The last month of school is going to be tough for Kathy Johnson.
Sitting at her desk tucked away in the Argyle High School band hall, the head band director's eyes well up with tears when she thinks about her retirement at the end of the year.
"It's going to get worse and worse as the year goes on," she said, dabbing her eyes with a tissue. "[This program] is an investment for me. Whether I see it or not, I feel like I'm investing in these kids' lives."
At 60, Johnson is putting down her baton after 37 years as an educator. But whatever heartache she has about it doesn't follow her to the director's podium in front of her band on Wednesday.
As the melody of Percy Grainger's "Lincolnshire Posy" wafts through the room, a half-smile spreads across Johnson's face as a student launches into a solo. It quickly turns into a grimace when she hears a cracked note.
That slight change in expression might have been enough of a reprimand for the soloist because she didn't miss the note again.
"She demands excellence," associate director James McNair said. "She keeps us all on our toes."
That expectation of excellence is evident in the collection of trophies that adorn the band hall. Some are from regional or national contests, and others are markers of the band's success as the six-time state marching band champions. The bulk of the trophies come from the UIL Concert and Sightreading Contest where the band receives superior ratings year after year.
In a few years, there might not be any room left on the shelves for more trophies, but that doesn't seem to matter to Johnson, who calls the trophies a byproduct of what the band does.
"People looking at the program from the outside might think that's my only thing, wanting to win, but that has absolutely nothing to do with it," she said. "I think about the kids when I see those trophies. We strive for excellence and pay attention to what our kids need and nurture them. When that happens, you're going to have success."
The path to success began early for Johnson, but she started off on the wrong side of the stage.
When she was 6 years old, Johnson snagged a spot as an extra in the Dallas Ballet's performance of The Nutcracker. As she was twirling around, she started focusing on the music surrounding her.
"I was really mesmerized by the orchestra, almost to the point of distraction," Johnson said. "It consumed me. From that point on, I knew that I wanted to play an instrument."
She picked up the flute in seventh grade and started playing at her Dallas middle school. During her freshman year, her family moved to Crandall, about 30 miles southeast of Dallas. The district didn't start a band program until Johnson's sophomore year. She joined and continued taking private lessons from a flutist in Dallas.
"I remember my first lesson with her when I heard her play," Johnson said of her private teacher. "I broke down in tears because I didn't realize a flute could sound like that. That motivated me a lot."
Her high school band director took part in that motivation as well, she said. He was a University of North Texas alumnus who often took his students to concerts at the university.
"That made a huge impression on me," she said. "I wanted to be a part of that."

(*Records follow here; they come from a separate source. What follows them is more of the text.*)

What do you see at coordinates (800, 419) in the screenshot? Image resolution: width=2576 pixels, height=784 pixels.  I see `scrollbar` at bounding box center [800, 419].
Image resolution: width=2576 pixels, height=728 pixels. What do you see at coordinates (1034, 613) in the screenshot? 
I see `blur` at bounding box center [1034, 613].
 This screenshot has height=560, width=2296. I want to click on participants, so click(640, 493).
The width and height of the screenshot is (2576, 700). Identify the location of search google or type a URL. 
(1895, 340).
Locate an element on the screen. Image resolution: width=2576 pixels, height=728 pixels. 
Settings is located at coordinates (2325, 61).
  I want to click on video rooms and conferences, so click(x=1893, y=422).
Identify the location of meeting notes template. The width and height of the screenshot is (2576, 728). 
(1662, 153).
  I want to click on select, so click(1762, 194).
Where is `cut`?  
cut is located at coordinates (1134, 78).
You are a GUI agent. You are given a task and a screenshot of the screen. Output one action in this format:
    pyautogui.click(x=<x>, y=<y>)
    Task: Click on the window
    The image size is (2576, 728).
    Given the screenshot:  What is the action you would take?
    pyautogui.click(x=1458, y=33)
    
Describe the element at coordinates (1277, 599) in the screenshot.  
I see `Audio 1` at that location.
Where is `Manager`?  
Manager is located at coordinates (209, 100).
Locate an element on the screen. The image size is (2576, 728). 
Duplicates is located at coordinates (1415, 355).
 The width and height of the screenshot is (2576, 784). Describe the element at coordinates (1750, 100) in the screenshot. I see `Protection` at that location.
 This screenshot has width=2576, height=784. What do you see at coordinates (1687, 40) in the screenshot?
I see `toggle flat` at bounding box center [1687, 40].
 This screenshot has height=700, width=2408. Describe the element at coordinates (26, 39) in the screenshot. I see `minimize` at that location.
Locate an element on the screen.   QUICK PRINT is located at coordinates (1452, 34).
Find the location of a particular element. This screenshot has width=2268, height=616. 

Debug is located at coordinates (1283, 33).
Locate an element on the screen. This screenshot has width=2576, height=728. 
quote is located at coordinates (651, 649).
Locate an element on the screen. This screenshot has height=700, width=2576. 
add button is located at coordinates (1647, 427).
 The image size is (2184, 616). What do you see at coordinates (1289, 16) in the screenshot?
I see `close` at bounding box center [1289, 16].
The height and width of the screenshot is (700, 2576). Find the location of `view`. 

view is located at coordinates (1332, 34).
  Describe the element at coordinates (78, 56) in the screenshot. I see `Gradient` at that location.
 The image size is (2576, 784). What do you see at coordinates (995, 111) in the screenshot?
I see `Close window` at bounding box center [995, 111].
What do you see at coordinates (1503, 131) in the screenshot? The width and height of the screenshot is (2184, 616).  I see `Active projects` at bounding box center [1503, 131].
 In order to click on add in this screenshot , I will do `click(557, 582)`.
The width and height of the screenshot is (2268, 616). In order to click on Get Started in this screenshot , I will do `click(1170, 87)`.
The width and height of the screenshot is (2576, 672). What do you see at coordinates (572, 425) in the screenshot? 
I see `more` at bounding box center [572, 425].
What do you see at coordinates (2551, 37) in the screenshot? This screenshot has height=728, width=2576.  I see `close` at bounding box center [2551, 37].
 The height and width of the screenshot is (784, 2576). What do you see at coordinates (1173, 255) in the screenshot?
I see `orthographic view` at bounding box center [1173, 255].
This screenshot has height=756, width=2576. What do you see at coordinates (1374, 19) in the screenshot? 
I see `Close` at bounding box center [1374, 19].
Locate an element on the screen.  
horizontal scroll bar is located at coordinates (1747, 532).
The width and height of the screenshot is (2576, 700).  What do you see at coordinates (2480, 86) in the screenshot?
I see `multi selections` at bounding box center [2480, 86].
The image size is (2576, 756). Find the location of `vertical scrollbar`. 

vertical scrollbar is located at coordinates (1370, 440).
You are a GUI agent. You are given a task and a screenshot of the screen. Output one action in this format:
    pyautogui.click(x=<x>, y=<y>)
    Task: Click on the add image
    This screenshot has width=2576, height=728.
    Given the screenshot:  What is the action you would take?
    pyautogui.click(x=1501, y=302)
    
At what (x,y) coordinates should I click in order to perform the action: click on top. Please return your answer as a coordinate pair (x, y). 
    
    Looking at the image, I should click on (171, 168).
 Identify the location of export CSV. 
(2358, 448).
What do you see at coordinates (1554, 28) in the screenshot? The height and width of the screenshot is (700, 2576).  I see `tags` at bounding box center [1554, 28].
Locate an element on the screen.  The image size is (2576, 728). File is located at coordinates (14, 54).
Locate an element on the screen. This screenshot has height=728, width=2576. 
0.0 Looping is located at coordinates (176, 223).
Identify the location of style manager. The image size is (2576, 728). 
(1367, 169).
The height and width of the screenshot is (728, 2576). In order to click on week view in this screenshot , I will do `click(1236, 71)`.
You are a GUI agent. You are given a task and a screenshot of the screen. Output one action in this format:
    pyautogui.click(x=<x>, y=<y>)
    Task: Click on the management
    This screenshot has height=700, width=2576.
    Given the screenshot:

Johnson ended up getting her bachelor's and master's degrees from UNT, saying she was like a "kid in a candy shop" with all the musical opportunities at the college. Upon graduation, she got her first job teaching at middle schools in Lewisville ISD.
After 20 years with that district, she made the jump to high school and joined the already award-winning Argyle band. Under her leadership, the program continued to flourish, but students note Johnson doesn't teach only music.
"She's really helped us with life," said senior clarinet player and drum major Ashlyn Bush. "She taught us how to be on time, how to come prepared and really how to succeed in life no matter what you do."
Inspired by Johnson, Bush's life after high school will include music. She plans to follow in Johnson's footsteps and pursue music at UNT, but Bush is far from the only Argyle student to choose that path.
Johnson said she's had several students go on to study music at UNT, the Manhattan School of Music and Julliard.
She's also mentored student teachers who are assigned to Argyle in college.
UNT senior Kendall Stevenson has been the band department's student teacher for the spring semester and will go on to teach at Cedar Park High School outside of Austin.
She said she's been lucky to watch Johnson these past few months and hopes to take some of those skills with her to her new job.
"One thing that's interesting to watch is how particular she is," Stevenson said of Johnson. "She knows exactly what she wants and how to communicate that with her students."
That communication may seem odd to some if they watch Johnson direct.
On Wednesday, she had her students sing their parts in what she called "Dory talk," a nod to the Finding Nemo character who elongates her vowels to speak "whale."
The Dory talk may disappear at the end of the year as Richland High School's James Bird takes over the program and brings in new methods. The other directors say they're excited for Bird to come in but will miss Johnson deeply.
As for Johnson, she's looking forward to stepping away from the long hours and spending more time with her grandson. She still will play in the Dallas Wind Symphony, serve as a consultant for local band programs and continue to advocate for fine arts programs in schools.
"If there's even a possibility you're going to lose a fine arts program in your school, you need to stand up and say no," Johnson said. "You can change the culture of your school through the band hall, through the choir room, through the art class. That's where you change the culture and climate of your school and it radiates out."